The global rush to monetize liquefied natural gas has to some extent slowed during the past year or so, as project costs spiral out of control and even some of the world's largest oil companies buckle under the huge logistical problems arising during development.
Trying to get away
Woodside Petroleum (NASDAQOTH: WOPEY ) , one of Australia's largest oil and gas producers, announced earlier this year that it wanted to construct a floating LNG plant to develop the Browse gas fields off Western Australia to try to beat high labor and construction costs. However, since then the company has been forced to cancel its $45 billion Browse project, stating that it was no longer economically viable.
Meanwhile, Chevron (NYSE: CVX ) is facing yet more cost overruns on its Gorgon LNG project on Barrow Island. According to some, Chevron's latest internal cost review is expected to place a final cost on Gorgon of around $59 billion, 13% higher than the previous cost revision taken back at the end of 2012.
Originally, at conception, the project was expected to cost only $37 billion. However, the project is already 60% over budget and time delays have now threatened the plant's first LNG production date, which was supposed to be during 2015. It is now expected that production will be pushed back to 2016. With costs expanding rapidly, it is likely that the final cost of this project could be more than double its original estimate.
Sharing the pain
Chevron only holds a 47.3% share in Gorgon. The rest of the project is split between peers ExxonMobil (NYSE: XOM ) (25% ownership) and Royal Dutch Shell (NYSE: RDS-A ) (25% ownership), neither of which are having much success themselves in the development of LNG projects.
At the end of August, Exxon reported that costs at its PNG gas project in Papua New Guinea had grown to $19 billion, 21% higher than the last estimate of $15.7 billion. This is partly due to exchange rate fluctuations. Still, Exxon has been able to offset some of the rising costs by adapting the project to deal with additional output. A 5% increase in plant capacity from 6.6 million tons to 6.9 million tons should, according to the company, "improve financial returns."
Initially, the PNG project was expected to cost only $15 billion.
Over the life of the project it is estimated that around 9 trillion cubic feet of gas will be produced and sold. Although the project is expecting to export to Asia, based on current EIA data, at the end of June, the average import price for LNG was $4.60 per thousand cubic feet. Based on this data I believe the project could generate $41.4 billion in revenue over its lifetime, double even the new higher cost; note this does not include operating costs.

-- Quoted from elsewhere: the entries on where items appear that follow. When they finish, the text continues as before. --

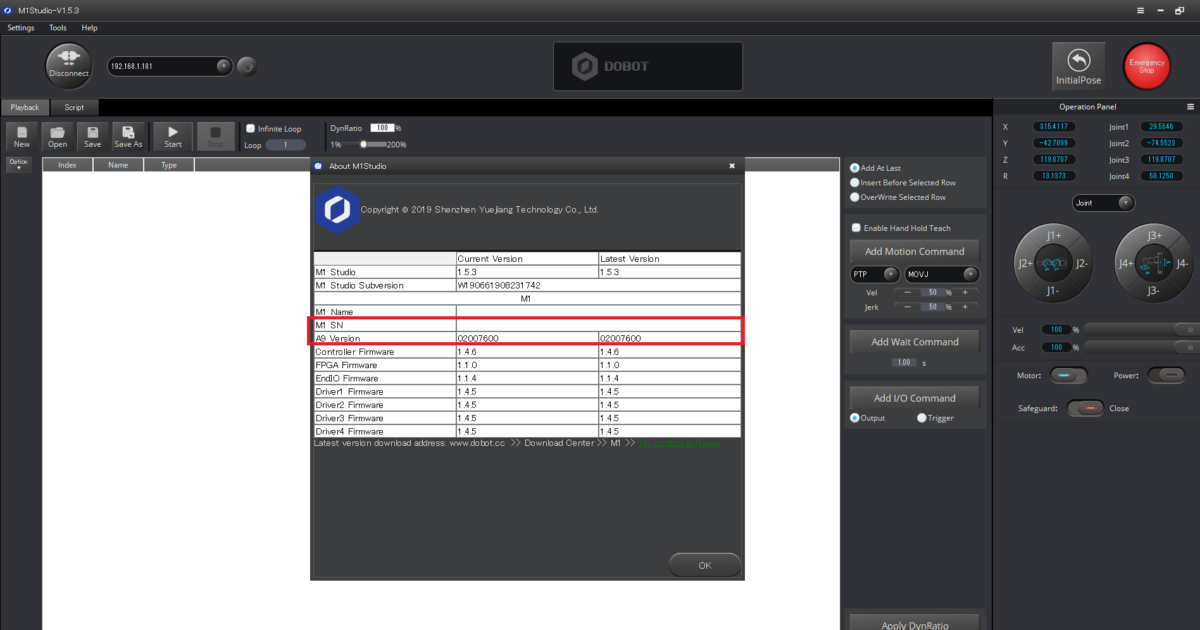Image resolution: width=1200 pixels, height=630 pixels.
Task: Expand the Joint coordinate mode dropdown
Action: coord(1125,203)
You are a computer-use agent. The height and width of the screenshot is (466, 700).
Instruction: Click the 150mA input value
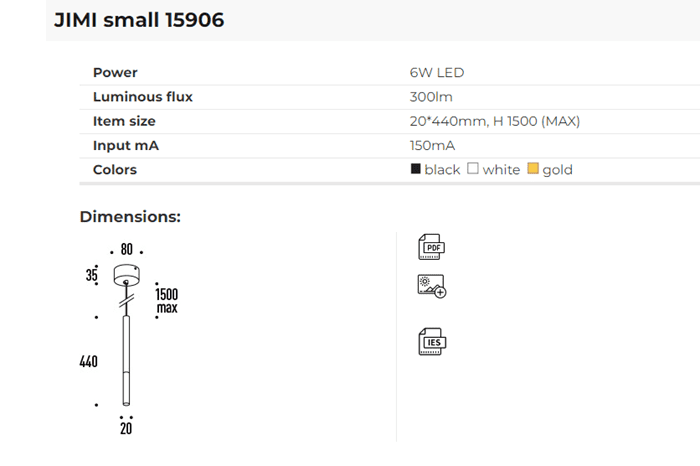432,145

Relationships are falling apart
Shell on the other hand is facing bigger problems. The company owns a strategic interest (23%) in Woodside Petroleum, however, after a number of cost overruns and project cancelations, according to Shell, the Woodside stake is "no longer strategic."

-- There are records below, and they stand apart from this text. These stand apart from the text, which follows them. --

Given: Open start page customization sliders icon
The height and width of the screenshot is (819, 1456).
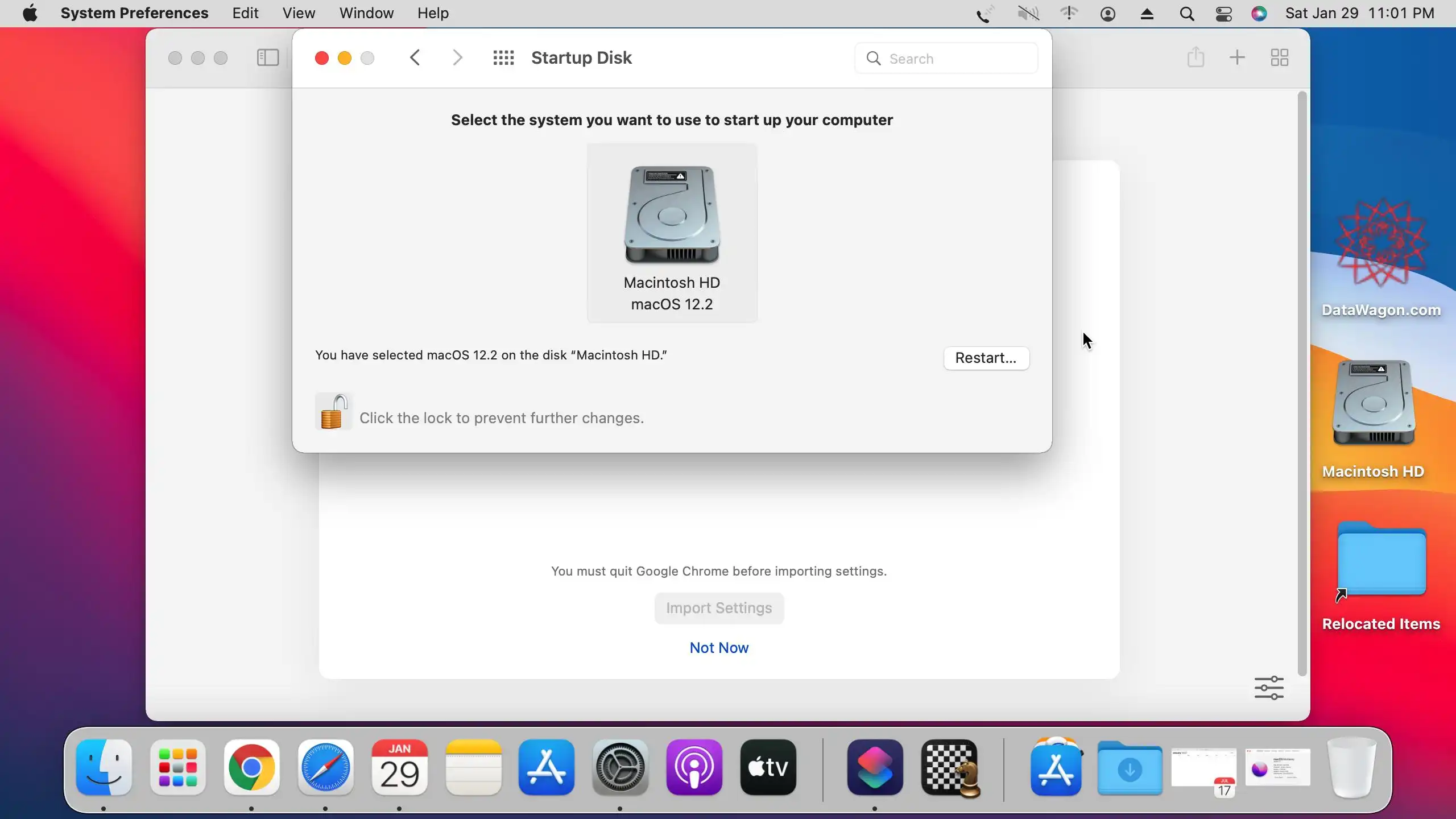Looking at the screenshot, I should pyautogui.click(x=1269, y=688).
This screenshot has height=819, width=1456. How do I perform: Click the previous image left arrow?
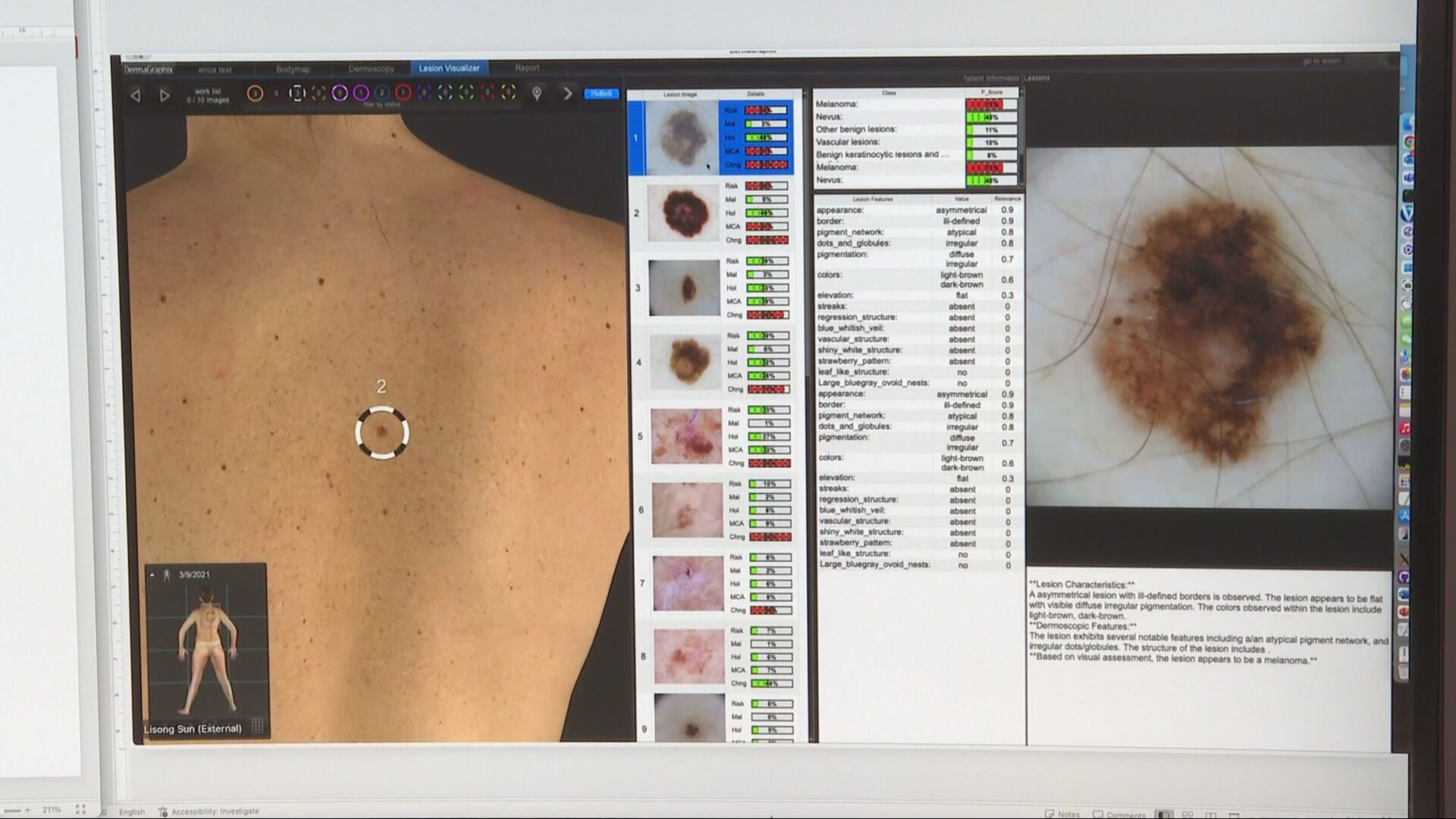click(136, 96)
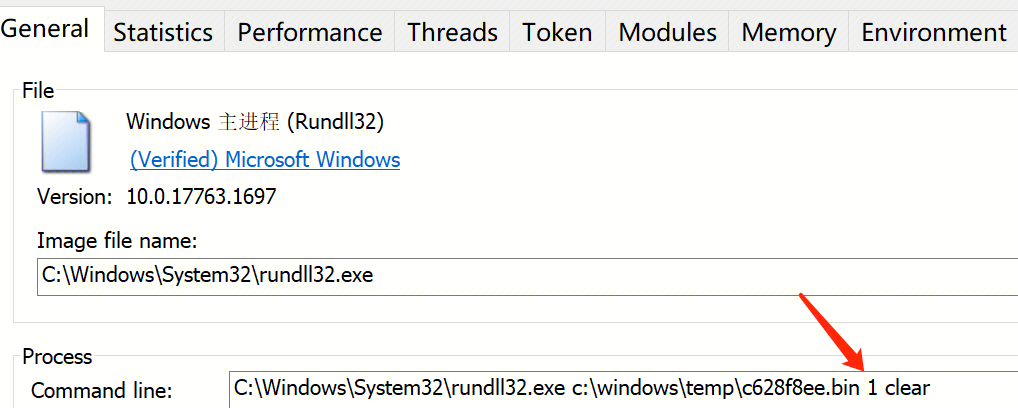1018x408 pixels.
Task: Click the 'Version:' label
Action: [75, 196]
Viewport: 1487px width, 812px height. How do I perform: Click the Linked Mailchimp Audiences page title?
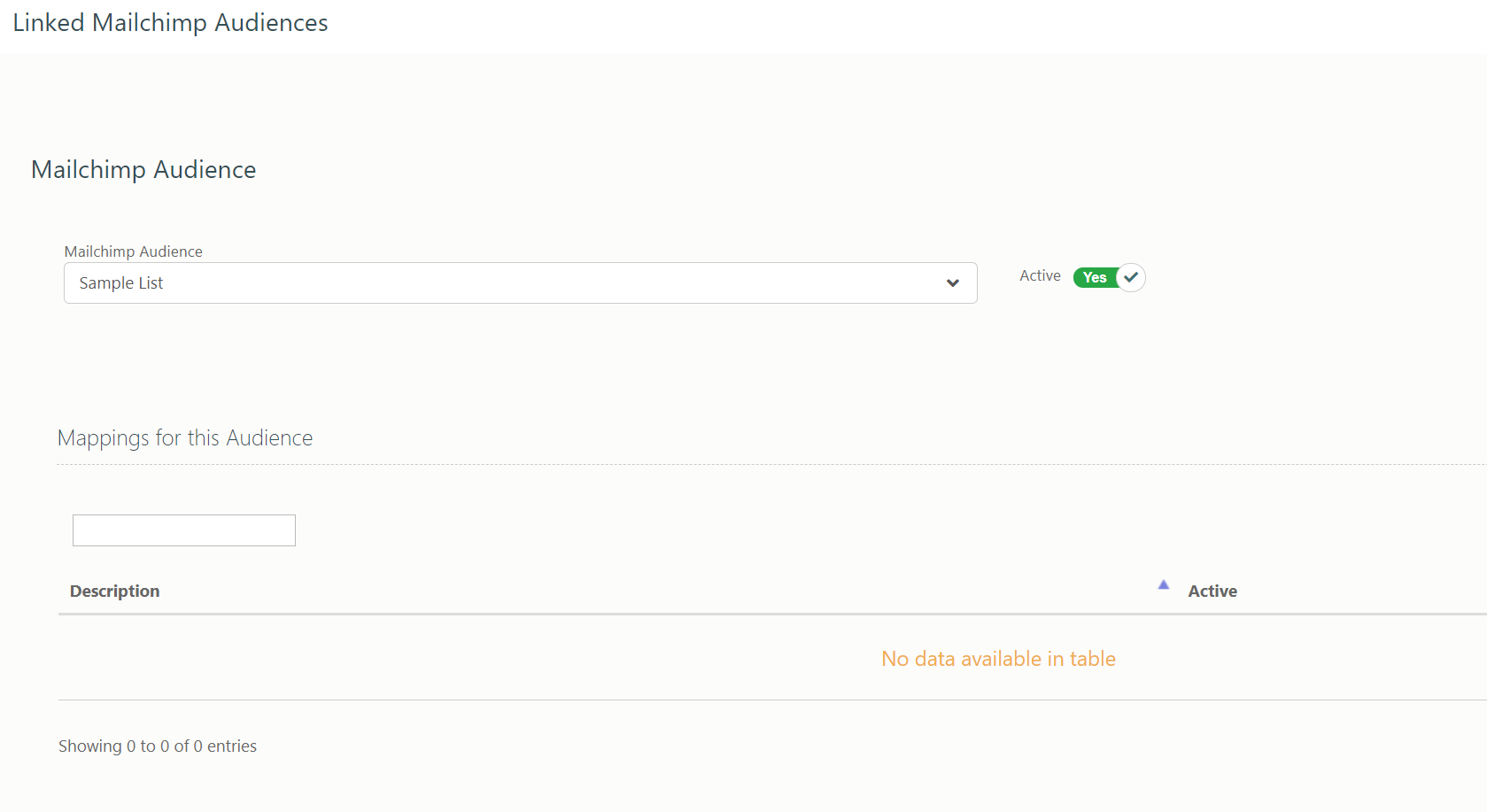(x=170, y=23)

It's obvious Shell wants out of Woodside after the company's constant underperformance. However, at Shell's annual general meeting this year CFO Simon Henry told reporters, "We're not going to sell below value." Shell has already sold part of its Woodside stake but this was back in 2010, for 42.23 Australian dollars per share. So, it is likely that Shell wants to see Woodside's stock price above A$40 before it sells the remainder.
So overall, with costs exploding, relationships falling apart, and projects being abandoned, it would appear that the global LNG boom has come to somewhat of a standstill. That said, Exxon's PNG project still looks like it could become profitable during its lifetime if the company can stop construction costs from rising further and keep production costs down.